* BEGIN DOCUMENT SEGMENT *
Incumbent monopolists won't command high premiums
if newcomers can rebuild capacity from scratch at a cheaper price.
At first glance, many of the nation's regional markets for wholesale electric generation appear monopolistic. In some of the 18 regional power markets we have identified, the leading companies account for 75 to 90 percent of the area's generating assets. In other markets, where the concentration problem does not yet seem as pressing, mergers and acquisitions threaten to raise levels of concentration of ownership in generation.
State regulators have not lost sight of these facts. They do not appear fully satisfied by attempts at the Federal Energy Regulatory Commission (FERC) in Order 888 to mitigate market power in transmission, and its affect in electric commodity markets, even though wholesale deregulation is already fairly advanced and blatant signs of market power are rarely seen, even in markets that show a high degree of concentration. California, for example, has required electric utilities to sell 50 percent of their fossil generation as part of the golden state's restructuring plan.
Perhaps regulators see the current situation (few concrete examples of market manipulation) as a temporary phenomenon. Today, few buyers can participate in the wholesale market; enough sellers can usually be found to create competition. But once retail customers can choose power supply directly and independently, regulators might see a huge demand chasing a dearth of suppliers.
When private companies asked us to factor monopoly power into market assessments, we sought economic approaches that avoid pinning the answer in whole or in part on regulatory and legislative action, which can prove difficult to predict and which can vary among states and regions, or among state and federal jurisdictions.
Thus, we have taken a practical angle: How bad can it be? How high would prices climb (long-run, wholesale prices) without any regulatory action in the generating sector?
Our analysis focuses on the economic incentives and cost barriers that affect the behavior of incumbents and market entry by newcomers.
* END DOCUMENT SEGMENT *
* BEGIN DATA SUPPLIED *
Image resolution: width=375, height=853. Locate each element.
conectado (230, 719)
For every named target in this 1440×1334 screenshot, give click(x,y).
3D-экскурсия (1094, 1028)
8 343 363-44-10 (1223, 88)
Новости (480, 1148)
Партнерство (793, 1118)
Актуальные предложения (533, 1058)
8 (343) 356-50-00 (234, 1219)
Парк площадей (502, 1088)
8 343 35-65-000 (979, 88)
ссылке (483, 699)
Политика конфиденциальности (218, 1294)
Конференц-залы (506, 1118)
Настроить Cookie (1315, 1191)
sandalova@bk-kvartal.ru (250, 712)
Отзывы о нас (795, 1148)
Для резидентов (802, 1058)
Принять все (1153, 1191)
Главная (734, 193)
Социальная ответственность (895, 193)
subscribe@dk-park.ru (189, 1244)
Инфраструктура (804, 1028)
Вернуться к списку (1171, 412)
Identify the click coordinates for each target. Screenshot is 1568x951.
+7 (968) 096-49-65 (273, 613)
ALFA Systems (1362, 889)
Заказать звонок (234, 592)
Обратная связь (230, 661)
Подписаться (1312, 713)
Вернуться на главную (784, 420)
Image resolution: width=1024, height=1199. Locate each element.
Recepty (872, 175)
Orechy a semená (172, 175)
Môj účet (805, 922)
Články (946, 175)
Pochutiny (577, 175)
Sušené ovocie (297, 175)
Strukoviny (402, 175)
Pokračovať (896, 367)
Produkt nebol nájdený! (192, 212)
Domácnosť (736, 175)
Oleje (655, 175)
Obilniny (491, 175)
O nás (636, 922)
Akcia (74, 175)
* END DATA SUPPLIED *
▶ [TASK INSTRUCTIONS]
1 – List every numeral that appears in the article on market power in wholesale electric generation, in the order they occur.
2 – Answer these questions from the article on market power in wholesale electric generation.
(a) How many regional power markets have the authors identified?
(b) What share of their fossil generation did California require electric utilities to sell?
(c) On what does the authors' analysis focus?
3 – Continue the article on market power in wholesale electric generation from the point where it stops.

▶ [TASK-BY-TASK RESULTS]
1 – 18, 75, 90, 888, 50

2 –
(a) 18
(b) 50 percent
(c) The economic incentives and cost barriers that affect the behavior of incumbents and market entry by newcomers.

3 –
We have developed an approach for estimating limits on monopoly prices1 and have found very little potential for higher monopoly prices to prevail. In fact, we have found that the cost of rebuilding the entire generation system (em a key factor constraining monopolistic behavior by incumbents (em is actually lower (by about 15 percent) than the predicted long-run, wholesale equilibrium price in a largely competitive generation market. This paradox occurs largely because of the low current cost of building gas-fired generation. Stated in a different way, incumbent power producers cannot likely sustain any price level for more than one to three years that would be a significant monopoly premium above long-run competitive levels, even if deregulation adopts a laissez-faire attitude toward concentration in generating markets.
This conclusion assumes that new natural gas-fired plants can be built (i.e., permitting, financing and operation is feasible), and that the FERC eliminates transmission market power, as promised by Order 888. This conclusion remains less sensitive than one might expect to assumptions about natural gas prices and the willingness of customers to sign long-term contracts with power producers.
The Effective Price Ceiling
Market power has limits, even when let loose by deregulation.
In the case of electric generation, even with deregulation and a head-start for incumbent power producers, we can expect to find a ceiling on the price of wholesale power as it evolves in a competitive market, owing to the cost advantage afforded by newly built, gas-fired, simple-cycle combustion turbines and combined-cycle generating plants. We can refer to this limit as the "equilibrium price ceiling," the "monopoly price ceiling," the "contestable price," or even the "rebuild price."2
This price ceiling lies one to three years out (em the time it takes to bring new plants on line (em which limits even unfettered generation market power. The ceiling equals the cost to new entrants of meeting customer demand for wholesale electricity with a mix of new gas-fired powerplants.
Observers have long argued that the future market for generation can be competitive since independents can build new gas-fired powerplants based on jet engine technology with low costs for capital investment. This claim rests several factors:
• Obtaining permits for new gas-fired plants has proven feasible throughout the country
• Transmission access is increasingly assured by deregulation
• Little technological sophistication is required for gas-fired operations, relative to older plant designs
• Electric demand is growing, raising the likelihood of capital recovery, even in a competitive market.
In effect, the price ceiling marks the cost of a rebuilt system. But the exact ceiling price is something of a paradox, for, as we have found, the cost of rebuilding the generation system (em the key constraint to a monopolist (em is actually lower (by about 15 percent), than the expected competitive price at long-run market equilibrium. This paradox occurs partly because new gas-fired powerplants carry a lower cost than older plants, and partly
because of the effect of capacity value.3 Figure 1 reveals how this "contestable" (or "rebuild") price lies below the expected competitive price for generation.
We have selected three anonymous regions to illustrate the relationship between the competitive and rebuild prices. In each case, the rebuild price reflects the average cost for essentially rebuilding the generation system using a mix of gas-fired plants: 1) simple-cycle combustion turbines used for peaking and reserve back-up, and 2) combined-cycles plants for "heavier" operations. (See Tables 1, 2, 3.)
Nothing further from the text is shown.